*Exercise requirements*. Extract exactly and only the lines from the one containing "Task: Click the Somewhat Bearish dot at 16" through the end of the entries below. Pictures should not appear in the copy.
BEGIN Data section
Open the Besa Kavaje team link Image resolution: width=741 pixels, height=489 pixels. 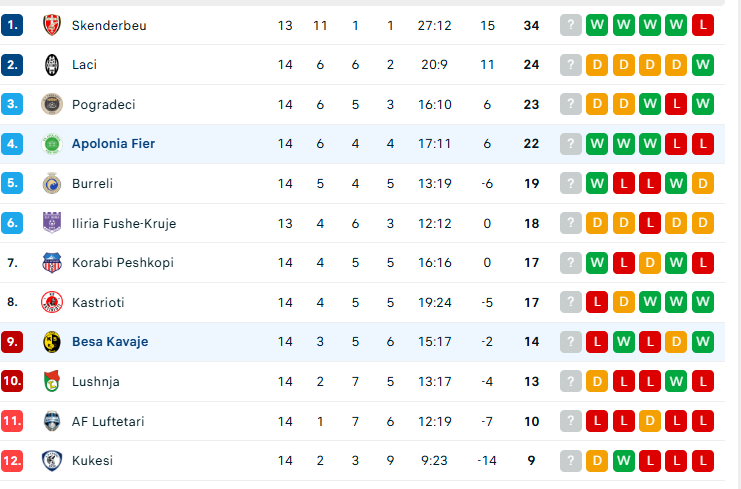[x=110, y=342]
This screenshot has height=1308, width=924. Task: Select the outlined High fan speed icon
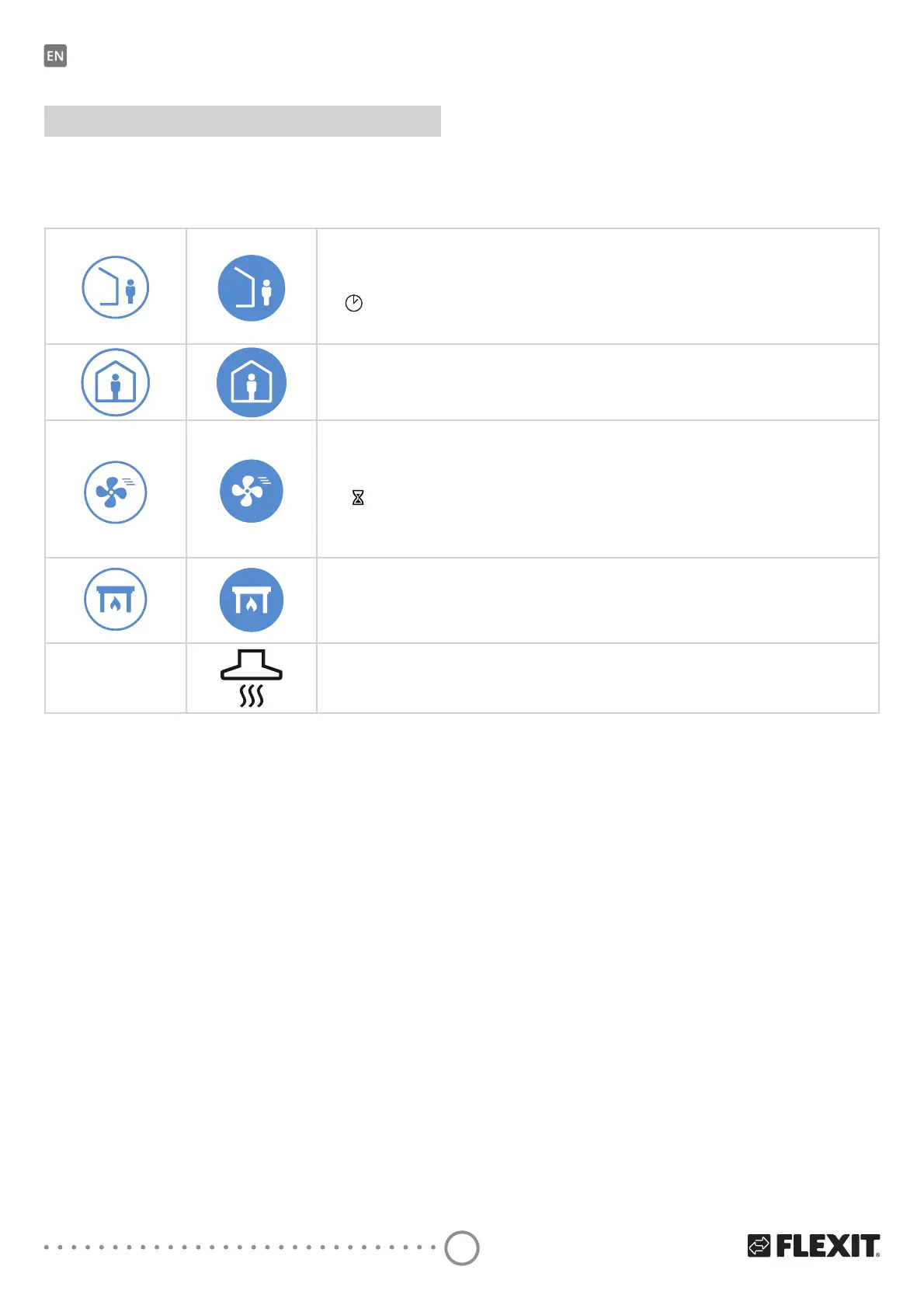click(116, 492)
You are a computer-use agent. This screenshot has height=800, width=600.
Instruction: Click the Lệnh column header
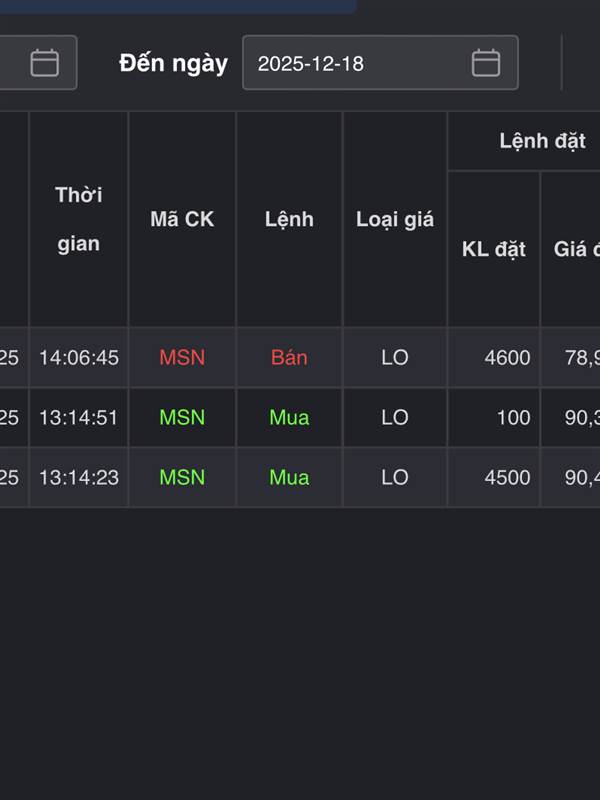[x=289, y=219]
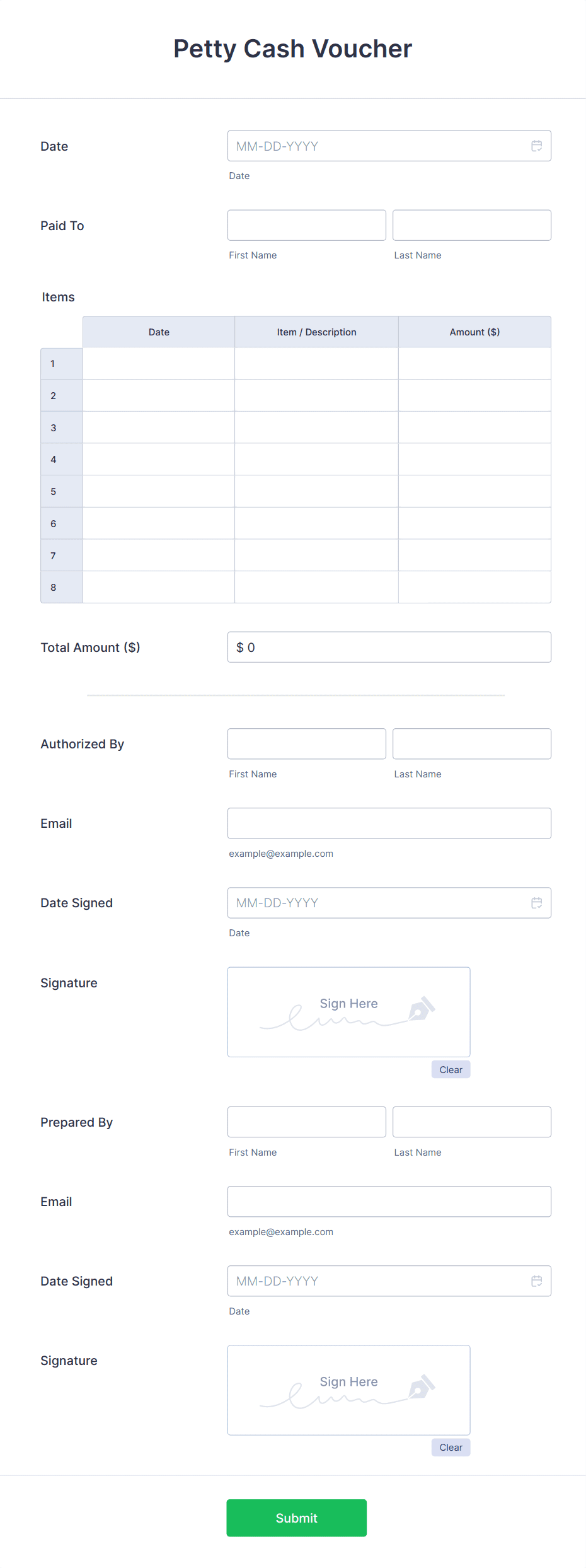Click the Authorized By email field
Viewport: 586px width, 1568px height.
389,823

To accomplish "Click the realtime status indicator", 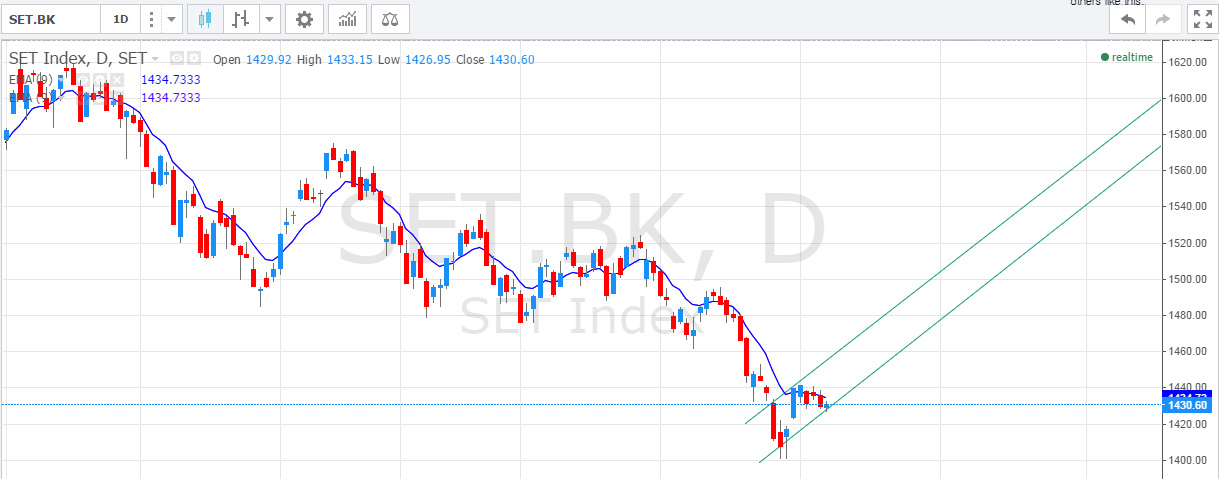I will click(x=1127, y=57).
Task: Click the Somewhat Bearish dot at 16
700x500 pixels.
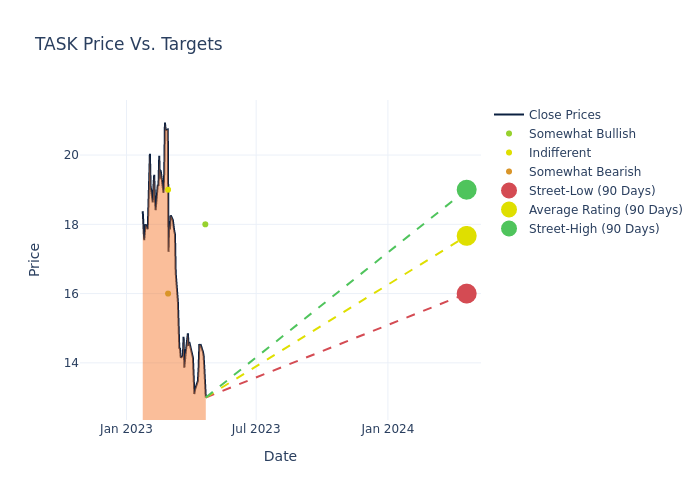Action: [x=168, y=293]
END Data section
*Answer to the exercise*.
Task: Click the Somewhat Bearish dot at 16
700x500 pixels.
Action: [x=168, y=293]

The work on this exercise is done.